Pascal Magnat, l’auteur complet qu’on découvre tard

Pascal Magnat est un dessinateur français peu médiatisé. Après des études d’arts appliqués, il a longtemps travaillé comme graphiste en agences de communication avant de basculer vers la BD. Mad In China, paru chez Glénat en septembre 2013 dans la collection 1000 Feuilles, est son premier album et reste son projet le plus personnel : il en signe à la fois le scénario, le dessin et les couleurs, ce qui est rare en BD franco-belge où la division des rôles est généralement stricte.

Cette autonomie totale se sent à la lecture. Magnat construit ses pages avec une cohérence visuelle parfaite entre les récits, joue sur les variations chromatiques pour distinguer les ambiances, et garde une signature graphique reconnaissable d’une histoire à l’autre. C’est l’avantage du créateur unique : il n’y a pas de friction entre scénariste et dessinateur, et chaque page sert exactement le ton que l’auteur veut donner.

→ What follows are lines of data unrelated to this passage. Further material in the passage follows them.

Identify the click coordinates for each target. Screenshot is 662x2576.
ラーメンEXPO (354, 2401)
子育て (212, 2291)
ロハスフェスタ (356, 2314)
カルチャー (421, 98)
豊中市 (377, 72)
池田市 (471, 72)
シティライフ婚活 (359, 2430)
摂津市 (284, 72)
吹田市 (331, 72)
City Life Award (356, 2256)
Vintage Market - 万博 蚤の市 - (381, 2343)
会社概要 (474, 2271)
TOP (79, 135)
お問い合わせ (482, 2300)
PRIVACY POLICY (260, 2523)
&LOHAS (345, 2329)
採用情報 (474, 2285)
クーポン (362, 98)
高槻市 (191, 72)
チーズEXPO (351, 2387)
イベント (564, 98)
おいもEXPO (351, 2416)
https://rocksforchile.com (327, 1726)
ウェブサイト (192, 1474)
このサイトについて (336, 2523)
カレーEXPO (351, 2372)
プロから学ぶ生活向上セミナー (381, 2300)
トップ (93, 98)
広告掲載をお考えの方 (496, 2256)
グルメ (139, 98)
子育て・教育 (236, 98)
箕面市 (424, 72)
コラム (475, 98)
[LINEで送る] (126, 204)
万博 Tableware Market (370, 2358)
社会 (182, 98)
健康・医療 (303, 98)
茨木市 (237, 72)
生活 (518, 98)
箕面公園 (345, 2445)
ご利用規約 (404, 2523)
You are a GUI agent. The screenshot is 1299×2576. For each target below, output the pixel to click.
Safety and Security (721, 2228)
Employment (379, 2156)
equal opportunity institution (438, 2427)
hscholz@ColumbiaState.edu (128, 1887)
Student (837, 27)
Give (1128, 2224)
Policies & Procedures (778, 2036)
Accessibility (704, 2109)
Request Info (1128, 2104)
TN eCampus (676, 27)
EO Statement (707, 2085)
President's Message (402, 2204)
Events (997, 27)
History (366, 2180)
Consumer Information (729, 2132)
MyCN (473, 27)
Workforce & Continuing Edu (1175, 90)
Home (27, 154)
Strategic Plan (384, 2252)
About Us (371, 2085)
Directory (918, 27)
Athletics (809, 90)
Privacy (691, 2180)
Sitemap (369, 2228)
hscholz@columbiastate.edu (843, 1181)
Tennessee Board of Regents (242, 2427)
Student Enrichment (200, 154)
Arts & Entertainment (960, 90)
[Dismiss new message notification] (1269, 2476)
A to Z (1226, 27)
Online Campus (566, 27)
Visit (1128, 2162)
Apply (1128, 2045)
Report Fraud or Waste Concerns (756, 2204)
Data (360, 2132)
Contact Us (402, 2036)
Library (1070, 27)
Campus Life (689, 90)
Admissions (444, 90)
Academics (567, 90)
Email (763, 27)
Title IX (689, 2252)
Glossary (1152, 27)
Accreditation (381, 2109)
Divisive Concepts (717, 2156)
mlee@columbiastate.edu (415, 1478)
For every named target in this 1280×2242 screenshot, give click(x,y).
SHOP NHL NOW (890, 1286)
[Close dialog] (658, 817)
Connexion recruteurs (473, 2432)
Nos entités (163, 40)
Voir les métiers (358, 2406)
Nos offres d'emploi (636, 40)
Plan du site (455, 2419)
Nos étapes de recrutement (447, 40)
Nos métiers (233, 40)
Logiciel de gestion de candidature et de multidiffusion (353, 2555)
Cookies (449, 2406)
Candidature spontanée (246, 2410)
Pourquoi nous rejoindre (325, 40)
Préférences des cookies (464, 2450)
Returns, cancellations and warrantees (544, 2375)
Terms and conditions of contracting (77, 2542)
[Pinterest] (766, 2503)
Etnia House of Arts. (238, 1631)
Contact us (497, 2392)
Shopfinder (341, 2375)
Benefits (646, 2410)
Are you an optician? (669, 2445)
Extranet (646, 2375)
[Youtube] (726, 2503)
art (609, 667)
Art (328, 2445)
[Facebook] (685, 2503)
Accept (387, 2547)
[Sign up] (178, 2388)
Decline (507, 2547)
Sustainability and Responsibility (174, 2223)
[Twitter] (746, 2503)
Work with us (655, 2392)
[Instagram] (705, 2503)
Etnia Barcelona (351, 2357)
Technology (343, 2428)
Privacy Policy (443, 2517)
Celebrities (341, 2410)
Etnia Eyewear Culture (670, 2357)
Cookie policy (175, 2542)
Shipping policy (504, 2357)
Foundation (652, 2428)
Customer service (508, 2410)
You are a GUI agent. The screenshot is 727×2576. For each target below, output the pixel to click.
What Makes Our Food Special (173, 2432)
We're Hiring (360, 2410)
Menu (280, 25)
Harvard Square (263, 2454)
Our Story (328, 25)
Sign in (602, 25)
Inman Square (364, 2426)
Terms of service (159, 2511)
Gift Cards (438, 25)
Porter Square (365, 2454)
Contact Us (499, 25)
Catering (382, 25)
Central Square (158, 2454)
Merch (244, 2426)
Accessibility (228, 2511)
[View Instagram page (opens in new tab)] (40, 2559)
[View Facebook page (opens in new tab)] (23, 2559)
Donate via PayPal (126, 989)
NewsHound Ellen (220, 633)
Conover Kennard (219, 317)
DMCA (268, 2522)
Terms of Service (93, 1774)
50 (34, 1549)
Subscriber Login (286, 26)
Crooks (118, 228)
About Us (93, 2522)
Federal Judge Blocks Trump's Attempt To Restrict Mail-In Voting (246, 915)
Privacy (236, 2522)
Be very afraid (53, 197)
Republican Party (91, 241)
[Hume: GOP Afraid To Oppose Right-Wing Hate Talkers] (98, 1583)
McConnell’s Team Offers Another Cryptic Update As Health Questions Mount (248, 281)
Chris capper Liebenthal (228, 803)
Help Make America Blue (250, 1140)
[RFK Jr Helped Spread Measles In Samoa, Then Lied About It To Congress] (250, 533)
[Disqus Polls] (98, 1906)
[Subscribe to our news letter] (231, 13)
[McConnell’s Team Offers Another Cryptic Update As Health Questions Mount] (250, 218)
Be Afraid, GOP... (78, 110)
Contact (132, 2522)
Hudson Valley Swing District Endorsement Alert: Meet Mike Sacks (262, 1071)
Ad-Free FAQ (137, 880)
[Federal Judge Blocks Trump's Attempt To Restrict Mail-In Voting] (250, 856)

Le gérant et ses phrases sibyllines

Le fil rouge de l’anthologie est le gérant de la boutique, un personnage folklorique aux origines vagues qui parle dans un mélange de français approximatif et de formules orientales mystérieuses. À chaque acheteur, il livre un commentaire en apparence anodin (« Ça c’est très bon choix ! ») suivi d’une phrase sibylline qui contient en fait le mode d’emploi de l’objet. Mode d’emploi que l’acheteur, presque toujours, ignore ou comprend de travers. D’où les drames qui suivent.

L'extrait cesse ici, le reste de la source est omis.